- [Your instructions]: Repeat the entries that appear below, exactly as they are given.

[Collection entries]
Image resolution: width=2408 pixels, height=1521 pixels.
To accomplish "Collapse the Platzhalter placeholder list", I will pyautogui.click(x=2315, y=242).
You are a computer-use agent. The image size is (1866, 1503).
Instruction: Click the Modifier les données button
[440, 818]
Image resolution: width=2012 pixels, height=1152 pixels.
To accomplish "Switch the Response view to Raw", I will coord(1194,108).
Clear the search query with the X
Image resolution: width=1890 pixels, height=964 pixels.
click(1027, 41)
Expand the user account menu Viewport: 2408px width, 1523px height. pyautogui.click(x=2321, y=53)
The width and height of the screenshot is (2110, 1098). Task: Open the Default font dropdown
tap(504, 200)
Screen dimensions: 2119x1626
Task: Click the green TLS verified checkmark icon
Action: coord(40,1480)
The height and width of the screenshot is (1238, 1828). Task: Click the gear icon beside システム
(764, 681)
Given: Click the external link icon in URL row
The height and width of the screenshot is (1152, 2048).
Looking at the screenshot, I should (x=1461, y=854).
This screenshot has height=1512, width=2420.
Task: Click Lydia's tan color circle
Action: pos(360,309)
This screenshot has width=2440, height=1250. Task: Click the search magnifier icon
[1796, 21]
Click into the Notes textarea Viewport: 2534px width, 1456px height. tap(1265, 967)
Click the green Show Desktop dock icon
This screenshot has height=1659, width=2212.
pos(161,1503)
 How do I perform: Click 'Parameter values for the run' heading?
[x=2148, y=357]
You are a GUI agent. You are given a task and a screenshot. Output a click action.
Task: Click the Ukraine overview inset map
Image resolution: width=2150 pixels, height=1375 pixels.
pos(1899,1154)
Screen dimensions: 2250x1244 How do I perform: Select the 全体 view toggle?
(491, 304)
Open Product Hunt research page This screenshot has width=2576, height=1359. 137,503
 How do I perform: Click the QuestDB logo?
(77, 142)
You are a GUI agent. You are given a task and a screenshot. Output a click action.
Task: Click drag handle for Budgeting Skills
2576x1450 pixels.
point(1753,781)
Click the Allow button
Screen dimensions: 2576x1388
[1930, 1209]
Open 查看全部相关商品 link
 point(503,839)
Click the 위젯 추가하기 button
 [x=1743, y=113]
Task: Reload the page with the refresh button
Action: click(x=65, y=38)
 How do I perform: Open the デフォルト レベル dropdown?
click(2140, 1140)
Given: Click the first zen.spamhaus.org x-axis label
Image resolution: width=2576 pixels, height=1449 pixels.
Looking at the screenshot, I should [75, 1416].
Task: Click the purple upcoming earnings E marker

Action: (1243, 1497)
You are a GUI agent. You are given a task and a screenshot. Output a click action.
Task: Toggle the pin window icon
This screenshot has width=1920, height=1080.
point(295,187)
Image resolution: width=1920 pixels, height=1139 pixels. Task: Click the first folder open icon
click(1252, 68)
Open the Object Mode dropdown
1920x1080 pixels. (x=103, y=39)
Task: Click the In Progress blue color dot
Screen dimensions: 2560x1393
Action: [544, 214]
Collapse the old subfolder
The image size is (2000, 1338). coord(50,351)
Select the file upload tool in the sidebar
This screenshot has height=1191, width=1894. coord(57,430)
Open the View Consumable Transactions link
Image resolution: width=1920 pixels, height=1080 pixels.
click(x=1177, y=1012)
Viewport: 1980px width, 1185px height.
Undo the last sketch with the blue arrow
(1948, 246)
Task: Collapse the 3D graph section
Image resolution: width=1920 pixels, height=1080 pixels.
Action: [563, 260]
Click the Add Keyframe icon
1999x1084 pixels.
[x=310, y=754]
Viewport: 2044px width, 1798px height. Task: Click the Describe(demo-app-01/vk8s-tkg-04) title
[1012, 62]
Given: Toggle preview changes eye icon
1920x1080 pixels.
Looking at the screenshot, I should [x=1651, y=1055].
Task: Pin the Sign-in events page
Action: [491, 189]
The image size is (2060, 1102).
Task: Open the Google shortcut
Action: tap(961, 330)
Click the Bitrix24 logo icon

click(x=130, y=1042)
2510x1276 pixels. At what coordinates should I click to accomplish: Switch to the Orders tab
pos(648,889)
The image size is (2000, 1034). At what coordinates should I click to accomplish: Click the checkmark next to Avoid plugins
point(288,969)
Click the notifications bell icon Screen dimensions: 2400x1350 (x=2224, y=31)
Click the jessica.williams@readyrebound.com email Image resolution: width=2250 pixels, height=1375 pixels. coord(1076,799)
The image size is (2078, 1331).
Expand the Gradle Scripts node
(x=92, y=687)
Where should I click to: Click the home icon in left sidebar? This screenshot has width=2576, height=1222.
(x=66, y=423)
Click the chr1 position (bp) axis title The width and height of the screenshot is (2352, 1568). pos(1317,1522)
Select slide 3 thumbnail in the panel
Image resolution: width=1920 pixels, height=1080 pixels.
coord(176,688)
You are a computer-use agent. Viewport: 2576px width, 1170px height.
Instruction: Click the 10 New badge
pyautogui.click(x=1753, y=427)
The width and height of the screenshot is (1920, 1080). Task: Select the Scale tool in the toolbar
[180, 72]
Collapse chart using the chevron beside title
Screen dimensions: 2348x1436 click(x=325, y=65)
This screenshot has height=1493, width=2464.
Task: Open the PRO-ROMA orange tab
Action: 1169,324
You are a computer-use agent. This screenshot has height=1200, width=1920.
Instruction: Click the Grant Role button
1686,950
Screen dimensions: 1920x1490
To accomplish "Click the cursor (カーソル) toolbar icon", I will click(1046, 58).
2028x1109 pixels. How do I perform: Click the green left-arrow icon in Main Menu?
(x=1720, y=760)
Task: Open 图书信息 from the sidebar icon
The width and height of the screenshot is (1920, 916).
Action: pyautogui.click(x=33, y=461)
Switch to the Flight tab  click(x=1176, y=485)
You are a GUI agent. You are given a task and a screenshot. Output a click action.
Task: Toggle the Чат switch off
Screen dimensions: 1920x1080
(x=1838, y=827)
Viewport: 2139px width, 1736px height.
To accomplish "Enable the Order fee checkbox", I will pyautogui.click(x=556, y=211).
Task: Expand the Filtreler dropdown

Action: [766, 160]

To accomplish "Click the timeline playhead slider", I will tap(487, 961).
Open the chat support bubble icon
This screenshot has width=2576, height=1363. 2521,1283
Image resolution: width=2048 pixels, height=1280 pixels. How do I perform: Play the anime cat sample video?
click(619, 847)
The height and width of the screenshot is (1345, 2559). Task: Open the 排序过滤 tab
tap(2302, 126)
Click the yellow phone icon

- [Response to the exercise]:
Image resolution: width=2408 pixels, height=1521 pixels.
To accomplish "Collapse the Platzhalter placeholder list", I will pyautogui.click(x=2315, y=242).
You are a computer-use agent. The image size is (1866, 1503).
Instruction: Click the Modifier les données button
[440, 818]
Image resolution: width=2012 pixels, height=1152 pixels.
To accomplish "Switch the Response view to Raw", I will coord(1194,108).
Clear the search query with the X
Image resolution: width=1890 pixels, height=964 pixels.
click(1027, 41)
Expand the user account menu Viewport: 2408px width, 1523px height. pyautogui.click(x=2321, y=53)
The width and height of the screenshot is (2110, 1098). Task: Open the Default font dropdown
tap(504, 200)
Screen dimensions: 2119x1626
Task: Click the green TLS verified checkmark icon
Action: coord(40,1480)
The height and width of the screenshot is (1238, 1828). Task: Click the gear icon beside システム
(764, 681)
Given: Click the external link icon in URL row
The height and width of the screenshot is (1152, 2048).
Looking at the screenshot, I should (x=1461, y=854).
This screenshot has height=1512, width=2420.
Task: Click Lydia's tan color circle
Action: pos(360,309)
This screenshot has width=2440, height=1250. Task: Click the search magnifier icon
[1796, 21]
Click into the Notes textarea Viewport: 2534px width, 1456px height. tap(1265, 967)
Click the green Show Desktop dock icon
This screenshot has height=1659, width=2212.
pos(161,1503)
 How do I perform: Click 'Parameter values for the run' heading?
[x=2148, y=357]
You are a GUI agent. You are given a task and a screenshot. Output a click action.
Task: Click the Ukraine overview inset map
Image resolution: width=2150 pixels, height=1375 pixels.
pos(1899,1154)
Screen dimensions: 2250x1244 How do I perform: Select the 全体 view toggle?
(491, 304)
Open Product Hunt research page This screenshot has width=2576, height=1359. 137,503
 How do I perform: Click the QuestDB logo?
(77, 142)
You are a GUI agent. You are given a task and a screenshot. Output a click action.
Task: Click drag handle for Budgeting Skills
2576x1450 pixels.
point(1753,781)
Click the Allow button
Screen dimensions: 2576x1388
[1930, 1209]
Open 查看全部相关商品 link
 point(503,839)
Click the 위젯 추가하기 button
 [x=1743, y=113]
Task: Reload the page with the refresh button
Action: click(x=65, y=38)
 How do I perform: Open the デフォルト レベル dropdown?
click(2140, 1140)
Given: Click the first zen.spamhaus.org x-axis label
Image resolution: width=2576 pixels, height=1449 pixels.
Looking at the screenshot, I should [75, 1416].
Task: Click the purple upcoming earnings E marker

Action: (1243, 1497)
You are a GUI agent. You are given a task and a screenshot. Output a click action.
Task: Toggle the pin window icon
This screenshot has width=1920, height=1080.
point(295,187)
Image resolution: width=1920 pixels, height=1139 pixels. Task: Click the first folder open icon
click(1252, 68)
Open the Object Mode dropdown
1920x1080 pixels. (x=103, y=39)
Task: Click the In Progress blue color dot
Screen dimensions: 2560x1393
Action: [544, 214]
Collapse the old subfolder
The image size is (2000, 1338). coord(50,351)
Select the file upload tool in the sidebar
This screenshot has height=1191, width=1894. coord(57,430)
Open the View Consumable Transactions link
Image resolution: width=1920 pixels, height=1080 pixels.
click(x=1177, y=1012)
Viewport: 1980px width, 1185px height.
Undo the last sketch with the blue arrow
(1948, 246)
Task: Collapse the 3D graph section
Image resolution: width=1920 pixels, height=1080 pixels.
Action: [563, 260]
Click the Add Keyframe icon
1999x1084 pixels.
[x=310, y=754]
Viewport: 2044px width, 1798px height. Task: Click the Describe(demo-app-01/vk8s-tkg-04) title
[1012, 62]
Given: Toggle preview changes eye icon
1920x1080 pixels.
Looking at the screenshot, I should [x=1651, y=1055].
Task: Pin the Sign-in events page
Action: [491, 189]
The image size is (2060, 1102).
Task: Open the Google shortcut
Action: tap(961, 330)
Click the Bitrix24 logo icon

click(x=130, y=1042)
2510x1276 pixels. At what coordinates should I click to accomplish: Switch to the Orders tab
pos(648,889)
The image size is (2000, 1034). At what coordinates should I click to accomplish: Click the checkmark next to Avoid plugins
point(288,969)
Click the notifications bell icon Screen dimensions: 2400x1350 (x=2224, y=31)
Click the jessica.williams@readyrebound.com email Image resolution: width=2250 pixels, height=1375 pixels. coord(1076,799)
The image size is (2078, 1331).
Expand the Gradle Scripts node
(x=92, y=687)
Where should I click to: Click the home icon in left sidebar? This screenshot has width=2576, height=1222.
(x=66, y=423)
Click the chr1 position (bp) axis title The width and height of the screenshot is (2352, 1568). pos(1317,1522)
Select slide 3 thumbnail in the panel
Image resolution: width=1920 pixels, height=1080 pixels.
coord(176,688)
You are a computer-use agent. Viewport: 2576px width, 1170px height.
Instruction: Click the 10 New badge
pyautogui.click(x=1753, y=427)
The width and height of the screenshot is (1920, 1080). Task: Select the Scale tool in the toolbar
[180, 72]
Collapse chart using the chevron beside title
Screen dimensions: 2348x1436 click(x=325, y=65)
This screenshot has height=1493, width=2464.
Task: Open the PRO-ROMA orange tab
Action: 1169,324
You are a computer-use agent. This screenshot has height=1200, width=1920.
Instruction: Click the Grant Role button
1686,950
Screen dimensions: 1920x1490
To accomplish "Click the cursor (カーソル) toolbar icon", I will click(1046, 58).
2028x1109 pixels. How do I perform: Click the green left-arrow icon in Main Menu?
(x=1720, y=760)
Task: Open 图书信息 from the sidebar icon
The width and height of the screenshot is (1920, 916).
Action: pyautogui.click(x=33, y=461)
Switch to the Flight tab  click(x=1176, y=485)
You are a GUI agent. You are given a task and a screenshot. Output a click action.
Task: Toggle the Чат switch off
Screen dimensions: 1920x1080
(x=1838, y=827)
Viewport: 2139px width, 1736px height.
To accomplish "Enable the Order fee checkbox", I will pyautogui.click(x=556, y=211).
Task: Expand the Filtreler dropdown

Action: [766, 160]

To accomplish "Click the timeline playhead slider", I will tap(487, 961).
Open the chat support bubble icon
This screenshot has width=2576, height=1363. 2521,1283
Image resolution: width=2048 pixels, height=1280 pixels. How do I perform: Play the anime cat sample video?
click(619, 847)
The height and width of the screenshot is (1345, 2559). Task: Open the 排序过滤 tab
tap(2302, 126)
Click the yellow phone icon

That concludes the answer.